Record excerpts:
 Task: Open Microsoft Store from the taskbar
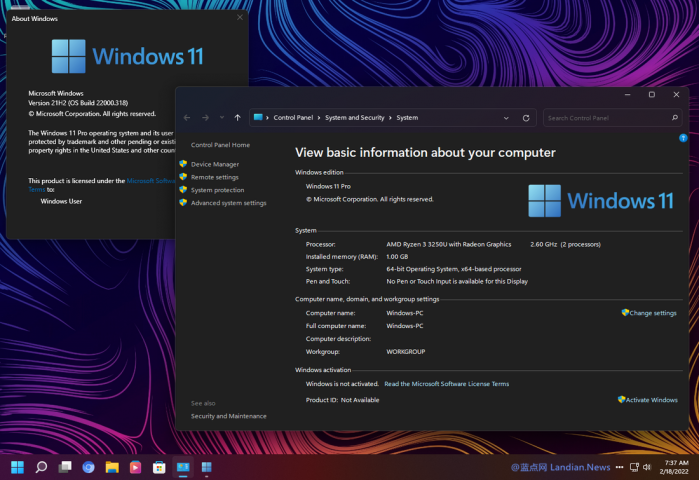(x=159, y=467)
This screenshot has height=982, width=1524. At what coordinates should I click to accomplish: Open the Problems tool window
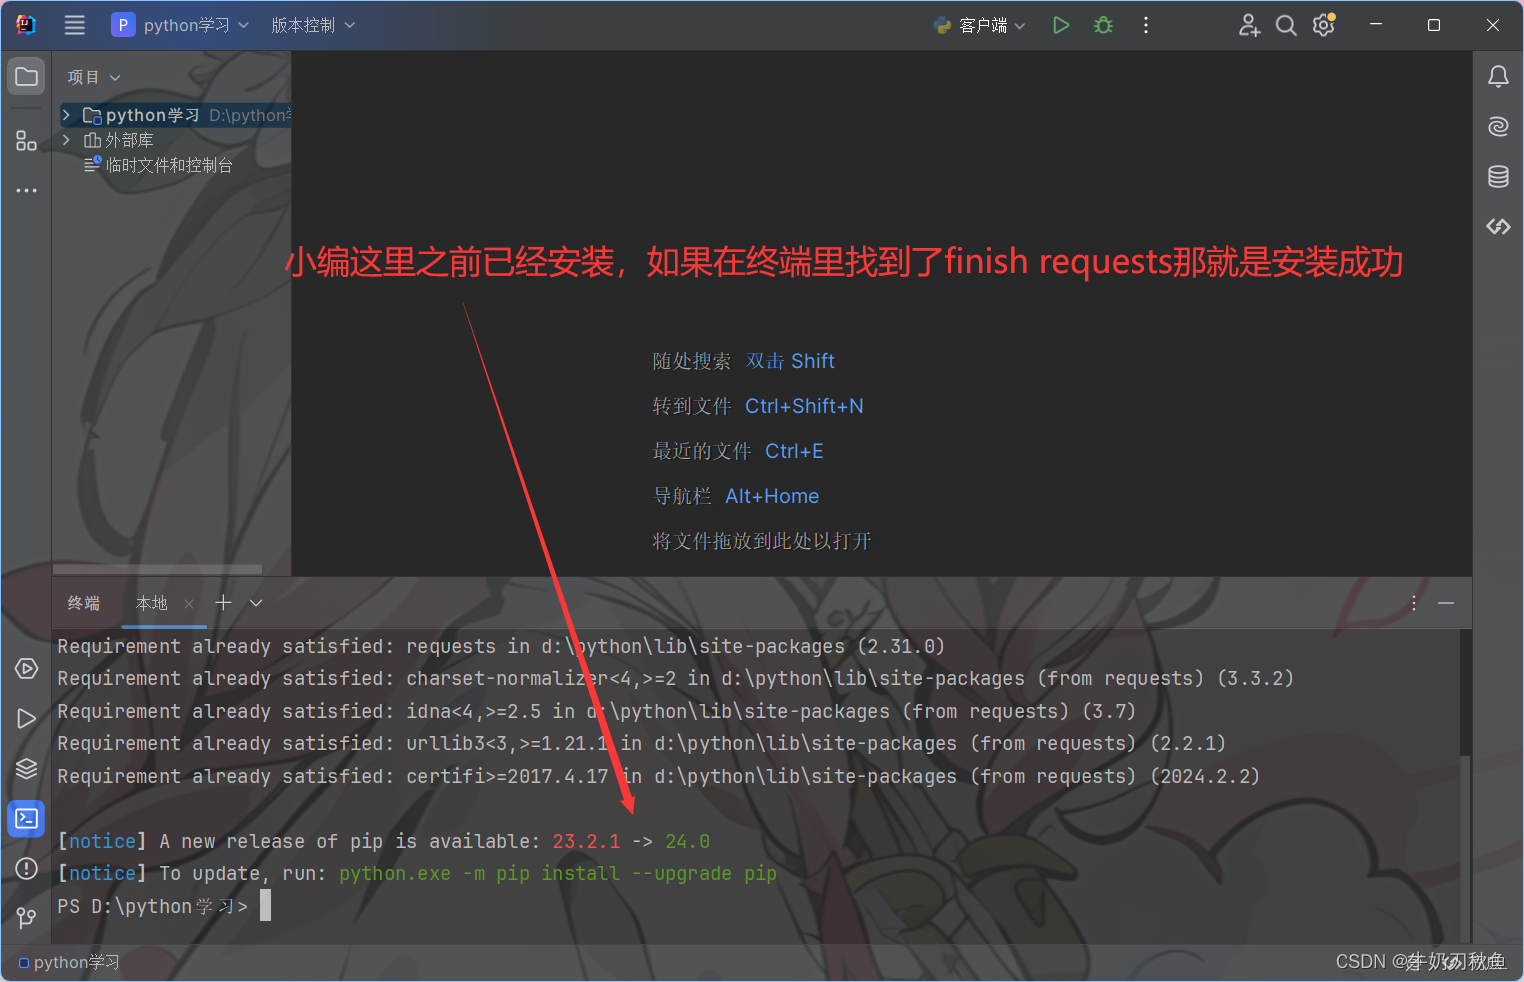tap(26, 868)
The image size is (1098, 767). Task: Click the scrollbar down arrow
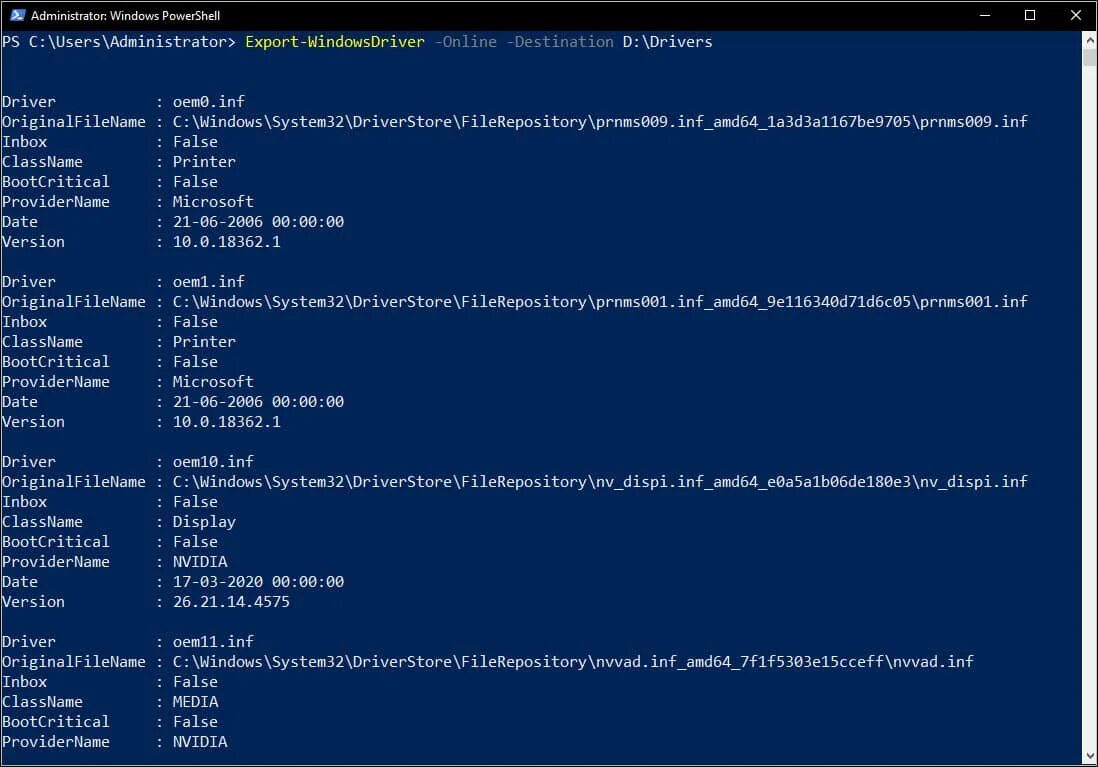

Your instructions: Reprint the listing above verbatim but drop the images.

Result of this task:
 Task: Open Microsoft Store from the taskbar
(x=159, y=467)
This screenshot has height=982, width=1524. At what coordinates should I click to accomplish: Open the Problems tool window
tap(26, 868)
The image size is (1098, 767). Task: Click the scrollbar down arrow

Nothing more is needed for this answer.